From the place you held in the military staff this must have been the case with your services: and I will say, I am truly glad to find, that your merits have been so respectfully noticed in civil life.

I wish I could with equal truth have added, that the intimation contained in your letter, had been received without producing some disagreeable emotion; or rather some embarrassment from my not knowing well what to say on a subject, respecting which I may very possibly never have occasion to act.
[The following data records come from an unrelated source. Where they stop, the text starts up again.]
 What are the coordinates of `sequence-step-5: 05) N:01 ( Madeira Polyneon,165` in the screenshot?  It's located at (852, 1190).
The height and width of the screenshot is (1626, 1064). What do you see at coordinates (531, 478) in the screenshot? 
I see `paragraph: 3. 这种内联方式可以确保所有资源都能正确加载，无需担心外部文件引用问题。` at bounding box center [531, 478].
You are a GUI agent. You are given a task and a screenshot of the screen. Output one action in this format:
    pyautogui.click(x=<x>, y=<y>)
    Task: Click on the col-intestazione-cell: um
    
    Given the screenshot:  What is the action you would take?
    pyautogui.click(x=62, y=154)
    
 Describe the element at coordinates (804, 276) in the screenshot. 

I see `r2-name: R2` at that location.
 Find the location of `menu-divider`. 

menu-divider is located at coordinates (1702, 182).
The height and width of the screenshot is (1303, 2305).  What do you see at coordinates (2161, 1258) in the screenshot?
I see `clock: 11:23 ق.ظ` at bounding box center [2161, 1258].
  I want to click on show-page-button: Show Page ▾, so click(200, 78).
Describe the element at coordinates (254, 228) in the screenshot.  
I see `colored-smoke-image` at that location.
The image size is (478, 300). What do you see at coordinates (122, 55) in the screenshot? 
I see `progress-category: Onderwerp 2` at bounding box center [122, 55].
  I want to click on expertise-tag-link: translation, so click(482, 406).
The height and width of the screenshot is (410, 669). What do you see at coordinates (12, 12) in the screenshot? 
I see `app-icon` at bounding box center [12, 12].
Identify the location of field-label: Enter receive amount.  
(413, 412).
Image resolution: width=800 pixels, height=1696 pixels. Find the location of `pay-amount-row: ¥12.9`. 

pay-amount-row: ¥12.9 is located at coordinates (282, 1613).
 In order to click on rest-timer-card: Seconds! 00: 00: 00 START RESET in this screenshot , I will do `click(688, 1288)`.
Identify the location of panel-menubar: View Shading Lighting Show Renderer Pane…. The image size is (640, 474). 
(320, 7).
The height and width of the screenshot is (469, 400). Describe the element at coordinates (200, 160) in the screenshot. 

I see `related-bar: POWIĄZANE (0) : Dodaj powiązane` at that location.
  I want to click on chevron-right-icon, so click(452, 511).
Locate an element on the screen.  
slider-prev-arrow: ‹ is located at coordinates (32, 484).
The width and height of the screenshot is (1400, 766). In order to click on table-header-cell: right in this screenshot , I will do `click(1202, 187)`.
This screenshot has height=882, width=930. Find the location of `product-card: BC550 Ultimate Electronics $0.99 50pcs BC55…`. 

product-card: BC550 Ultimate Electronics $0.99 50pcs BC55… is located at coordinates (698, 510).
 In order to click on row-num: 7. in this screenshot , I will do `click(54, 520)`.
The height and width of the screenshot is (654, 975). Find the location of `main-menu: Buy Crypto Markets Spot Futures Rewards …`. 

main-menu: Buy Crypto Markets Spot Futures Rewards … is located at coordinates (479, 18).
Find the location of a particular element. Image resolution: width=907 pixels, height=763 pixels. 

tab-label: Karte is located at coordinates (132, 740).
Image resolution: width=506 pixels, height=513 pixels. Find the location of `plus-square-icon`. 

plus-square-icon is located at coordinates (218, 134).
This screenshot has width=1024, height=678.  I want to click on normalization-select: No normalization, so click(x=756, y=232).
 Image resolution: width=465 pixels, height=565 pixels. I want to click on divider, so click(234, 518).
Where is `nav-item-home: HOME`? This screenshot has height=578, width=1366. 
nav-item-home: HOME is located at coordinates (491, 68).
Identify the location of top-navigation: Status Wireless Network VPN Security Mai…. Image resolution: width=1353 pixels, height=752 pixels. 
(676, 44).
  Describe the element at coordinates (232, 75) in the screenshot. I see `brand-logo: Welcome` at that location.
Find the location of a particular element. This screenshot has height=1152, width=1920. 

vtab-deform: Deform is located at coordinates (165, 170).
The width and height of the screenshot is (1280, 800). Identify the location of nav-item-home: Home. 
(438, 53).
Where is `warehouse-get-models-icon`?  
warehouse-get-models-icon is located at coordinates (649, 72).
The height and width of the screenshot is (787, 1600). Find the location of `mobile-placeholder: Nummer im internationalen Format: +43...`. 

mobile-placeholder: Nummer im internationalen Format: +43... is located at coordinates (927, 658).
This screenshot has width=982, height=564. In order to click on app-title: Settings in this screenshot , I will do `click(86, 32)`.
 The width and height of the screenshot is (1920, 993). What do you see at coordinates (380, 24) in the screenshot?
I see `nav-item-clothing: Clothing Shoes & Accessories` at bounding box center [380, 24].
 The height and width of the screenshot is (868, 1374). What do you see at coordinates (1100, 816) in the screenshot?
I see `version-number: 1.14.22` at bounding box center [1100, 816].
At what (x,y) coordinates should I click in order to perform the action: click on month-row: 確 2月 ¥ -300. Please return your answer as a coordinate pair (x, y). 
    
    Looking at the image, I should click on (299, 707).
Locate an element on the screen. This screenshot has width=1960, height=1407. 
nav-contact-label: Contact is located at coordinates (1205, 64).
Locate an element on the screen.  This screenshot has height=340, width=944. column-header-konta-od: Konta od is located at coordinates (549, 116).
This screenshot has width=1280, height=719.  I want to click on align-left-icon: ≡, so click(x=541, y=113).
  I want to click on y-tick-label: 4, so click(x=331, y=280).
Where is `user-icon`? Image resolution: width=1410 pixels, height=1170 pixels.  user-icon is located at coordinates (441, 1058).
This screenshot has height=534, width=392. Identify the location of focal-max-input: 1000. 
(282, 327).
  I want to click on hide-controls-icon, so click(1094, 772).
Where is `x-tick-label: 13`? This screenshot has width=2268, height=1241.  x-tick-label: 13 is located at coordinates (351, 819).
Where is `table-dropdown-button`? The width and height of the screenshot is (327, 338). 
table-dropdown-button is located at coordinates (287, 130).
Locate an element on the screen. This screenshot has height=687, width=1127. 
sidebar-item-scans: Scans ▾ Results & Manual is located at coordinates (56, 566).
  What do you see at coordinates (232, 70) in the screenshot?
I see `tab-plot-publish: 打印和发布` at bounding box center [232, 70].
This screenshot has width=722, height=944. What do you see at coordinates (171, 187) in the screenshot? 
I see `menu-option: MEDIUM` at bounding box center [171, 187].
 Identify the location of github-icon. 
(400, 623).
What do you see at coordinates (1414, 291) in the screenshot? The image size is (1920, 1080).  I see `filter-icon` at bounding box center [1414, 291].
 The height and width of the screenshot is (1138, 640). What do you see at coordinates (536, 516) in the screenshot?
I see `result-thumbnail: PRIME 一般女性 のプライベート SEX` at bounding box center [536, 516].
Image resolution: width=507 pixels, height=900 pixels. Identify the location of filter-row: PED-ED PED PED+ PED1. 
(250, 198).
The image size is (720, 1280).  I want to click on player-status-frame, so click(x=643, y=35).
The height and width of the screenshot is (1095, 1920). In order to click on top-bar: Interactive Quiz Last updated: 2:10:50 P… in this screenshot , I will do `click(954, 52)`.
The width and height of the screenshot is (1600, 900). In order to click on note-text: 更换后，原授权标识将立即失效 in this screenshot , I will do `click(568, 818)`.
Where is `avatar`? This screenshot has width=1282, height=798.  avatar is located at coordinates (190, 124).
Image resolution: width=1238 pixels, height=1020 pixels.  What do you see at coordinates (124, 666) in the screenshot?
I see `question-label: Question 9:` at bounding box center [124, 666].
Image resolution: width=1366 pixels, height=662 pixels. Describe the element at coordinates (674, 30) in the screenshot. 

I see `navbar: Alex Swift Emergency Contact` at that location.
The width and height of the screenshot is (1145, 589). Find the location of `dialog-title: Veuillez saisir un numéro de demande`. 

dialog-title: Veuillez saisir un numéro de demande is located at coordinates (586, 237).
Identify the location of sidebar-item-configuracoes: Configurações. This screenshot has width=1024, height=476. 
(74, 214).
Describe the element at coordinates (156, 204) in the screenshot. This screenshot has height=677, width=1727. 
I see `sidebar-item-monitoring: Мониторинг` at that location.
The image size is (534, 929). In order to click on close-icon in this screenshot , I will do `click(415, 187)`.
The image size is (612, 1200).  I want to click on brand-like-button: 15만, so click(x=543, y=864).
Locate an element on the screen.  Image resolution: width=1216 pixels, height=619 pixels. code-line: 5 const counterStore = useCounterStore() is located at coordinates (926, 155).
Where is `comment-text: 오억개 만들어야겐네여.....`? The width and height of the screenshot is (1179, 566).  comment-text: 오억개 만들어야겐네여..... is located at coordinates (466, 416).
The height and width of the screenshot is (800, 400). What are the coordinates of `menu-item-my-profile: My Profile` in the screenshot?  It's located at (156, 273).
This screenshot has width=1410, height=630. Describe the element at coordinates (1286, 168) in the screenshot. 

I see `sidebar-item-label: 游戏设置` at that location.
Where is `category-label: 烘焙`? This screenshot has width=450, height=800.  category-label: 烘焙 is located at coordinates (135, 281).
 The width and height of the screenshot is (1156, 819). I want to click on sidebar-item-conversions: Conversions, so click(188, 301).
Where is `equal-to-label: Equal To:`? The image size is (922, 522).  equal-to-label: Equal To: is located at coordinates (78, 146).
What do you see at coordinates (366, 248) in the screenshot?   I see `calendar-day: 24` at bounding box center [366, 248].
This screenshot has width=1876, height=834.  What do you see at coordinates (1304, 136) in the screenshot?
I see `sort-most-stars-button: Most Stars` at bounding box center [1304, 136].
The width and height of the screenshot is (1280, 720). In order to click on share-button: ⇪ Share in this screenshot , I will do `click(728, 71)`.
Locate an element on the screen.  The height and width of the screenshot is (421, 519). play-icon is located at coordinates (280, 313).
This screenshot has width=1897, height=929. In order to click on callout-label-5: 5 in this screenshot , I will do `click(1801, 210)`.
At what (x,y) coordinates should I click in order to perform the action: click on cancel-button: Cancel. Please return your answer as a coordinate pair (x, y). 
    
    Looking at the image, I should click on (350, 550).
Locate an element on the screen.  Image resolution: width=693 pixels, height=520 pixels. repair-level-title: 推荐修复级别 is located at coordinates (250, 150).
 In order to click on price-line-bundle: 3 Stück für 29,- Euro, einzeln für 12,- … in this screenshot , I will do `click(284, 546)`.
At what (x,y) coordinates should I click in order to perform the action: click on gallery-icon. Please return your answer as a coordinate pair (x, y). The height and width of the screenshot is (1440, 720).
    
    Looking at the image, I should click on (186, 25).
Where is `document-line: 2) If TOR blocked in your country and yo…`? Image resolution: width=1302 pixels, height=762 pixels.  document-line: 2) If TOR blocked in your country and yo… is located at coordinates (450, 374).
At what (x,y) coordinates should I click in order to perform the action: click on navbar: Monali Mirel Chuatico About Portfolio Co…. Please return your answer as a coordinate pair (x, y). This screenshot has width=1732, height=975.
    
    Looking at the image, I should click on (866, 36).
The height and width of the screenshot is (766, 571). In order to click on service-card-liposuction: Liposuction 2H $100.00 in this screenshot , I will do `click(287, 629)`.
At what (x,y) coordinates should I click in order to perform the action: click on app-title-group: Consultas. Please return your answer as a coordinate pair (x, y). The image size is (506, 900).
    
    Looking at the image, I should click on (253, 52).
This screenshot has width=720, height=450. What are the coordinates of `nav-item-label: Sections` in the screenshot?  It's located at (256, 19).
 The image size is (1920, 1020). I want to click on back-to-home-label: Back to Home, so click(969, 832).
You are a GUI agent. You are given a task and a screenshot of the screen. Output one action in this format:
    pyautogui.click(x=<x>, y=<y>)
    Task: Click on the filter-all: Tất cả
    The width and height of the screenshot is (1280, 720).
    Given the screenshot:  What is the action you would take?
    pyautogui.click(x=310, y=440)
The future is all a scene of darkness and uncertainty to me, on many accounts. It is known; that when I left the army, it was with a fixed determination, never to be engaged again in any public affairs. Events, which were not then foreseen, have since turned up: but, perhaps, neither those or any which can happen, will be of sufficient urgency to justify me in foregoing my fixed determination and sacrificing my domestic happiness. So much, at present, I can say with the strictest truth; that nothing but a conviction of the indispensable necessity of the measure, can ever induce me to make the sacrifice. That conviction not having been made; it would be improper for me to say any thing whatsoever on the immediate point to which you allude; and because as a farther reason if it should be my fate to administer the government, I will go into it free from engagements of every kind and nature whatsoever making, when the pretentions of every candidate are brought to view as far as my judgment shall direct me, justice, and the public good the sole objects of my pursuits. I am happy to hear that Genl Wayne is likely to be elected to the foederal Senate.2 It is my most earnest wish that none but the most disinterested, able and virtuous men may be appointed to either house of Congress: because, I think, the tranquility and happiness of this Country will depend essentially upon that circumstance. With sentiments of esteem I have the honor to be, Sir, Your most obt Servant

George Washington

LB, DLC:GW; copy, DNA:PCC, item 59.

Benjamin Fishbourn (Fishbourne) was paymaster for the 2d Pennsylvania Battalion in 1776. Promoted to captain in 1777, he served with the 1st, 2d, and 4th Pennsylvania regiments and as aide-de-camp to Maj. Gen. Anthony Wayne from 1779 to 1783. Settling in Georgia after the war, he acquired considerable property and served in the Georgia legislature. In 1789 Fishbourn was named naval officer at Savannah by the governor of Georgia, a post which he assured GW in replying on 12 May 1789 to his letter of 23 Dec., “was given to me, unsolicited, or unasked for nor did I know of the event ’till after it had taken place” (DLC:GW). Anthony Wayne wrote to GW from his plantation in Georgia concerning Fishbourn’s appointment on 10 May and 30 Aug. 1789 (DNA:PCC, item 161). In August 1789 GW nominated Fishbourn to be naval officer at Savannah in the federal customs service, but the Senate did not confirm the appointment. For GW’s defense of Fishbourn’s appointment, see his letter to the Senate, 6 Aug. 1789 (first letter).

1Letter not found.

2After the Revolution Anthony Wayne (1745–1796) returned to Pennsylvania but found his prewar interests—his farm and tannery in Chester County—in greatly reduced straits. The state of Georgia had presented Wayne with a rice plantation of over eight hundred acres in gratitude for his wartime services, and he spent a considerable amount of time after 1784 in search of financing in the United States and abroad to begin operations on his plantation. Although the estate eventually went into the hands of his creditors, in 1789 he was still attempting to hold on to it and maintained residences in both Pennsylvania and Georgia. Wayne was not one of the two senators elected in 1789 from Georgia, but he waged a vigorous campaign for a seat in Congress from Georgia in 1791. See Wayne to GW, 6 April 1789, n.1.